[Collected data entries]
════

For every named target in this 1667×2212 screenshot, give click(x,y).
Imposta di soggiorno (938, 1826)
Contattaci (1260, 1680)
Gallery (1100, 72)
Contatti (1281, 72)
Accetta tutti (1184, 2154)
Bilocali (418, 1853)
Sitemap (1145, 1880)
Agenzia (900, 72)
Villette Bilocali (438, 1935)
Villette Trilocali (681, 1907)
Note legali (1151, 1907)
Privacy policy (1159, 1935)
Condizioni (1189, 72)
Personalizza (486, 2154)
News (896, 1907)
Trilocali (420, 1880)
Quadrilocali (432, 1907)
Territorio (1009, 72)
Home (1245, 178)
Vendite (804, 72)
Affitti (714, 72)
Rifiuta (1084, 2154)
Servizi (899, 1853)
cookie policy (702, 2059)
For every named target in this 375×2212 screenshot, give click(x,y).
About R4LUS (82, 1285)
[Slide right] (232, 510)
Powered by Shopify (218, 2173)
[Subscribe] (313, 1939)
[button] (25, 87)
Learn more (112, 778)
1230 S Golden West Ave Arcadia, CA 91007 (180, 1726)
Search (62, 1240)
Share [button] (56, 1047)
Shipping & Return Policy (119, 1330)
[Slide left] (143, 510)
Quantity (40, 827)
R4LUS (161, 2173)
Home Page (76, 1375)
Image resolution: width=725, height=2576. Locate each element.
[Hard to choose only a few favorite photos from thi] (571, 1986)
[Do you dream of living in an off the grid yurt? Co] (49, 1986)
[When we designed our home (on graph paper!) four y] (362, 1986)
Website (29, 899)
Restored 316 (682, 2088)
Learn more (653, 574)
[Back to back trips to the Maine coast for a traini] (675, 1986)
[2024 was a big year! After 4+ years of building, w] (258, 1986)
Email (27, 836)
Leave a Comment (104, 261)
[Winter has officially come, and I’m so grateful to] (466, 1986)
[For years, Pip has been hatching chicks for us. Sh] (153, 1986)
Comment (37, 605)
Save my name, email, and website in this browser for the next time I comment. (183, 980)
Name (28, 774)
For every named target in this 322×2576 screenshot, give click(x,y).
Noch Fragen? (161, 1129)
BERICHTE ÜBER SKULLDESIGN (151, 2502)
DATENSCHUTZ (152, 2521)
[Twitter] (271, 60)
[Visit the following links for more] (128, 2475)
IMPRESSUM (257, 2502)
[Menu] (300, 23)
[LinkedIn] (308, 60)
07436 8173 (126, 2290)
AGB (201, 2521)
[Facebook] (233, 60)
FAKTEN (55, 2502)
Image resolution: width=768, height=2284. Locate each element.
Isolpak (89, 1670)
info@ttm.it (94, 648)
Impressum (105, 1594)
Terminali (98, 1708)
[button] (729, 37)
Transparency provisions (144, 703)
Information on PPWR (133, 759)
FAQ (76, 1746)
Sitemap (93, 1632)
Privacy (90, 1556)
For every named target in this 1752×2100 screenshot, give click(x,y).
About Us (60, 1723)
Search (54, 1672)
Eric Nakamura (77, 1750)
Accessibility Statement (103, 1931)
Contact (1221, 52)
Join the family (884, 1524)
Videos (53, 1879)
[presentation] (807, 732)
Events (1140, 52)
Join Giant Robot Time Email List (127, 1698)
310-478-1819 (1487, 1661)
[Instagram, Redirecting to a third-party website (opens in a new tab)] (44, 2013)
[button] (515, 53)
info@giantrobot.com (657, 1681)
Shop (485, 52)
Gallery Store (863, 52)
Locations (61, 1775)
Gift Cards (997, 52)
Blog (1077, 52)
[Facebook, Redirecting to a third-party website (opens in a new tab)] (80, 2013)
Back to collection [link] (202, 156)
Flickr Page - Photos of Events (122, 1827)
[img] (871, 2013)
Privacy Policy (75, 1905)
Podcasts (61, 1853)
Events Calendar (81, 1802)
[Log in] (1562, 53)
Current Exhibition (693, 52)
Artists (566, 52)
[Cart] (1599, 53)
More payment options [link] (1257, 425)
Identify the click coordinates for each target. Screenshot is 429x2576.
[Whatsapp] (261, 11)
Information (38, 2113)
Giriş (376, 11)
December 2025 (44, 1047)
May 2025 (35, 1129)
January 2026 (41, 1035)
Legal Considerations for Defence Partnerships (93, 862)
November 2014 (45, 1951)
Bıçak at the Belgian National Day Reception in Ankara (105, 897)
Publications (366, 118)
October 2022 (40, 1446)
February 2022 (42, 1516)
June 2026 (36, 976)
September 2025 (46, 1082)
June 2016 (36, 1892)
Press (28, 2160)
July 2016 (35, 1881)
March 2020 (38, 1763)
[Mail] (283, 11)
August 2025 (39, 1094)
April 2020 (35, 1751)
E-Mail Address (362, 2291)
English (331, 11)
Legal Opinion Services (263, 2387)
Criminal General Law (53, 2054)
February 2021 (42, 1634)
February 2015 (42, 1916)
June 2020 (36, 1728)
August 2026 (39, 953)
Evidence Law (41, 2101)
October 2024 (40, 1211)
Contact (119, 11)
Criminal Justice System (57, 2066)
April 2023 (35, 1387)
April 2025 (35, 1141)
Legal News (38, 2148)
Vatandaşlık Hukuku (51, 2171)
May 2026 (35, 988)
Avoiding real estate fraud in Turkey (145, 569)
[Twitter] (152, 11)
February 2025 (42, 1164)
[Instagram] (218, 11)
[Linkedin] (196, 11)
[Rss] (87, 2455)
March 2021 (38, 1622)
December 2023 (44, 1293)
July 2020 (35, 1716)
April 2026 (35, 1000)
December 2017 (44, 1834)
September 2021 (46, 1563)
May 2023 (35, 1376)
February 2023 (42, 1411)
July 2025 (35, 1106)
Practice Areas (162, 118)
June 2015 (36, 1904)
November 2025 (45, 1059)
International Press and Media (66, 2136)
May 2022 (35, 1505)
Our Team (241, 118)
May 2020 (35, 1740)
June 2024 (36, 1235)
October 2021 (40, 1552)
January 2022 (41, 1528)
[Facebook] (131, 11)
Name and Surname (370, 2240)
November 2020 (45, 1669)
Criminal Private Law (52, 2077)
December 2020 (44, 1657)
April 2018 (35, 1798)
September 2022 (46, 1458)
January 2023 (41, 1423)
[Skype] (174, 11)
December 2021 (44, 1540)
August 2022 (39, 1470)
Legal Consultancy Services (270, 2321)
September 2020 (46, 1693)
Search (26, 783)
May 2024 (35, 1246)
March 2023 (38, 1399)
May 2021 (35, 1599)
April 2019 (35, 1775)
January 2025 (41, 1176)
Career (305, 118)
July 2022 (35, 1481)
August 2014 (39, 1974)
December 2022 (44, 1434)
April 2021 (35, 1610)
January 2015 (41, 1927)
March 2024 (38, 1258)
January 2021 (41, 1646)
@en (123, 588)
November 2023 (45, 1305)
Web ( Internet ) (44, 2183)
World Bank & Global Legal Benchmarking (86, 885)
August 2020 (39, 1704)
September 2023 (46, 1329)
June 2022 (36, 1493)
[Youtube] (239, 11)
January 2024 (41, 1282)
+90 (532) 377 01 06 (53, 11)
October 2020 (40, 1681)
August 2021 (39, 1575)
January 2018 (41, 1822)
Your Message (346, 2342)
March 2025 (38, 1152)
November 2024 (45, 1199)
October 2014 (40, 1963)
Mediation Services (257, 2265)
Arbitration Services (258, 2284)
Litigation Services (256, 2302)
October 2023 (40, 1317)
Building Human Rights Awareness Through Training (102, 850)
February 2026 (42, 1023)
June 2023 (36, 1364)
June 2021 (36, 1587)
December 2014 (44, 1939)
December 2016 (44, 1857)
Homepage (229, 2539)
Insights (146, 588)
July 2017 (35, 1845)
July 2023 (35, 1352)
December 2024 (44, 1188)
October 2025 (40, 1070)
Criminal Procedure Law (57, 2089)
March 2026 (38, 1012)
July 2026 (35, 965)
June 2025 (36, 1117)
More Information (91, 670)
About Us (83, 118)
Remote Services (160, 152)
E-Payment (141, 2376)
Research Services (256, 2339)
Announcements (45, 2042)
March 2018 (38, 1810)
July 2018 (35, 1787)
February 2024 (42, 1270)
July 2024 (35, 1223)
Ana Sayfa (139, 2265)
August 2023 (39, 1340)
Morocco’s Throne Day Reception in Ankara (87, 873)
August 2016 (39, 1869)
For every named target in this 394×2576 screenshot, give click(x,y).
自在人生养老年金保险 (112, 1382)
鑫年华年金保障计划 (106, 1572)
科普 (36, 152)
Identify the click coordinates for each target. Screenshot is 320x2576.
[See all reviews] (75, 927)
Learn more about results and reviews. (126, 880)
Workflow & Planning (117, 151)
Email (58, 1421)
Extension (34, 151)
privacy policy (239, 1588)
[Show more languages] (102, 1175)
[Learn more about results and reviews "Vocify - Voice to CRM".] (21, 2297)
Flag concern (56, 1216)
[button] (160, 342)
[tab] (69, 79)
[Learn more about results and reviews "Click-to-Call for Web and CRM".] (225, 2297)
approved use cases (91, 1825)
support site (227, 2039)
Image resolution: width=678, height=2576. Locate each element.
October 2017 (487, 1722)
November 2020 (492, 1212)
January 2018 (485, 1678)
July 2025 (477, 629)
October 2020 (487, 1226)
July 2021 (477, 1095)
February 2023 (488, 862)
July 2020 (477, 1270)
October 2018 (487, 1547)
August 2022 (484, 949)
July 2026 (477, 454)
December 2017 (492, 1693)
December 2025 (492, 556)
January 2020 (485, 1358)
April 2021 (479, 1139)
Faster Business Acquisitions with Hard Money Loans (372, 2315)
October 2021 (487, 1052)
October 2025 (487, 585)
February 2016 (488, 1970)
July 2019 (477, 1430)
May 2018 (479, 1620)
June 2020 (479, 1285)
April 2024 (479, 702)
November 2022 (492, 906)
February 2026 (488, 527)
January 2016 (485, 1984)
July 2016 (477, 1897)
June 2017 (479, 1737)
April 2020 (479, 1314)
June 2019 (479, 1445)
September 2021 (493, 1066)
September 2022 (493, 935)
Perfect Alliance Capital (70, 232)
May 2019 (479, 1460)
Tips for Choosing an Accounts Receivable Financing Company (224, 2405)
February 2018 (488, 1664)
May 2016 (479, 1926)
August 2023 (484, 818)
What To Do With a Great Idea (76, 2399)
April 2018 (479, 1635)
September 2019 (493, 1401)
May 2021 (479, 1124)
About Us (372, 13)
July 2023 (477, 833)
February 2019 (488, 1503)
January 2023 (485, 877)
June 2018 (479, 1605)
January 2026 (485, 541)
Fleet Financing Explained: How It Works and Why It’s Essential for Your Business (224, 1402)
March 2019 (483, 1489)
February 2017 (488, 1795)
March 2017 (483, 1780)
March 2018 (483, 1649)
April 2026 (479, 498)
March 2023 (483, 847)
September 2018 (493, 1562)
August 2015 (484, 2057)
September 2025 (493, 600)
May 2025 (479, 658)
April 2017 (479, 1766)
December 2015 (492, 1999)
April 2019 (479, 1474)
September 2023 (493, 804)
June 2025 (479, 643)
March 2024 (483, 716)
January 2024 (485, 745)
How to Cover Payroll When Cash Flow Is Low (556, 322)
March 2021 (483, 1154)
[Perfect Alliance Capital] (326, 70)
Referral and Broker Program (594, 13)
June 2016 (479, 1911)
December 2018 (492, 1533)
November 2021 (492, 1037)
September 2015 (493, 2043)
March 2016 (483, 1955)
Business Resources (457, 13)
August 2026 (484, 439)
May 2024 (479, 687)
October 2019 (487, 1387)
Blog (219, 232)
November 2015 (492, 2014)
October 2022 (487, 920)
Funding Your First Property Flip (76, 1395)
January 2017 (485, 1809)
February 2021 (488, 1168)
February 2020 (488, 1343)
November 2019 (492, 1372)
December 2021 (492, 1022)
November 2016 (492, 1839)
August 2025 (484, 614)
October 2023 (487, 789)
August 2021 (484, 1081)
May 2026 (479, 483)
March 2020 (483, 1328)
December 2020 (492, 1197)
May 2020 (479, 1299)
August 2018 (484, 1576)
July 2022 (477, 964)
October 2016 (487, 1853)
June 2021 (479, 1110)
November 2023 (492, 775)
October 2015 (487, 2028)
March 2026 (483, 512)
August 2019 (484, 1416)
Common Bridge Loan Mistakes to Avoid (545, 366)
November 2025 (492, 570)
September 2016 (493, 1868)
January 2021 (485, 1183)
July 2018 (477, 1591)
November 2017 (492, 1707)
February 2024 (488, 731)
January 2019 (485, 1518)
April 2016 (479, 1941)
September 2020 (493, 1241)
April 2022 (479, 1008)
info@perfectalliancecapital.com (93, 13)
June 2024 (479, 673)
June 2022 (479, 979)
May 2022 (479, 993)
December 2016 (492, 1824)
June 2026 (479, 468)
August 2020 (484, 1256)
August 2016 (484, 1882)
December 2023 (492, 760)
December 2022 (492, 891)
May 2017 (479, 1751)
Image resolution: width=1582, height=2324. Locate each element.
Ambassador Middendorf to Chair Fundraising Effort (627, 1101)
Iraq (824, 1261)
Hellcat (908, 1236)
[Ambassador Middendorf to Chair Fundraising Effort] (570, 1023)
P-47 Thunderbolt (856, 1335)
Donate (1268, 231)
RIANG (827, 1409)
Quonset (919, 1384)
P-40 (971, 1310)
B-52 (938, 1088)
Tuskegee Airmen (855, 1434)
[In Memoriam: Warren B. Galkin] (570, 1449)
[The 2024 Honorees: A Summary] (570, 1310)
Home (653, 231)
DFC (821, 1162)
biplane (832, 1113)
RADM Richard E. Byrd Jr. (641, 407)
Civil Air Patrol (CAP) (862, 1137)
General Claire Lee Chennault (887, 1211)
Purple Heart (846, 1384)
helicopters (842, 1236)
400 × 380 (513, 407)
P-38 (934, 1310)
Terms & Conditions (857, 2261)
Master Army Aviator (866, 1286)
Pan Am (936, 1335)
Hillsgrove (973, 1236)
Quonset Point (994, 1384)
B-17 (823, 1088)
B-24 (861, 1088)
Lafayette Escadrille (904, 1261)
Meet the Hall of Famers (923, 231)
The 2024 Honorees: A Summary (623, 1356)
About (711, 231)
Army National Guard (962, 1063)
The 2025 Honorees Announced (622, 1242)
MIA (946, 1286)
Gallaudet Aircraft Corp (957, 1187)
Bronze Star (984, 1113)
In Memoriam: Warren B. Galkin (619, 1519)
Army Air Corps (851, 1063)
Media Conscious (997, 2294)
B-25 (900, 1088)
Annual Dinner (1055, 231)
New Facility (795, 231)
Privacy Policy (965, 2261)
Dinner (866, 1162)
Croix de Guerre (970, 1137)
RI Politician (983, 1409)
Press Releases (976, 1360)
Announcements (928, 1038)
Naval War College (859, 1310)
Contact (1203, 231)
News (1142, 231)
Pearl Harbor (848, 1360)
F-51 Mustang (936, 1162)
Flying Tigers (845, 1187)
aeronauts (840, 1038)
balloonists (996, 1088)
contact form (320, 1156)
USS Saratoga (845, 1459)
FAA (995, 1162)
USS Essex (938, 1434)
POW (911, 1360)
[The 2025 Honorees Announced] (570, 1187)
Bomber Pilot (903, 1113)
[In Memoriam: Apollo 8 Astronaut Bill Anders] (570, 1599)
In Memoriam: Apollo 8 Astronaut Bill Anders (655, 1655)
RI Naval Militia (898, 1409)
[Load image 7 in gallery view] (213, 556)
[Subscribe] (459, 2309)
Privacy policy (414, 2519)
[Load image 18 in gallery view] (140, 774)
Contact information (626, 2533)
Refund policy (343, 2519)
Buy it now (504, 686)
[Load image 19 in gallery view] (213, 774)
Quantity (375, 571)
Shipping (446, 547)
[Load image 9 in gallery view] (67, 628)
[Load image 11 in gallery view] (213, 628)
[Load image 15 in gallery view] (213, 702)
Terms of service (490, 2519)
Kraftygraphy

════

* Exercise goal *
From the entries above, print the lines beginning at the one with "Videos (53, 1879)" and stopping after the one with "More payment options [link] (1257, 425)", exactly as written and with nothing else.

* Solution *
Videos (53, 1879)
[presentation] (807, 732)
Events (1140, 52)
Join Giant Robot Time Email List (127, 1698)
310-478-1819 (1487, 1661)
[Instagram, Redirecting to a third-party website (opens in a new tab)] (44, 2013)
[button] (515, 53)
info@giantrobot.com (657, 1681)
Shop (485, 52)
Gallery Store (863, 52)
Locations (61, 1775)
Gift Cards (997, 52)
Blog (1077, 52)
[Facebook, Redirecting to a third-party website (opens in a new tab)] (80, 2013)
Back to collection [link] (202, 156)
Flickr Page - Photos of Events (122, 1827)
[img] (871, 2013)
Privacy Policy (75, 1905)
Podcasts (61, 1853)
Events Calendar (81, 1802)
[Log in] (1562, 53)
Current Exhibition (693, 52)
Artists (566, 52)
[Cart] (1599, 53)
More payment options [link] (1257, 425)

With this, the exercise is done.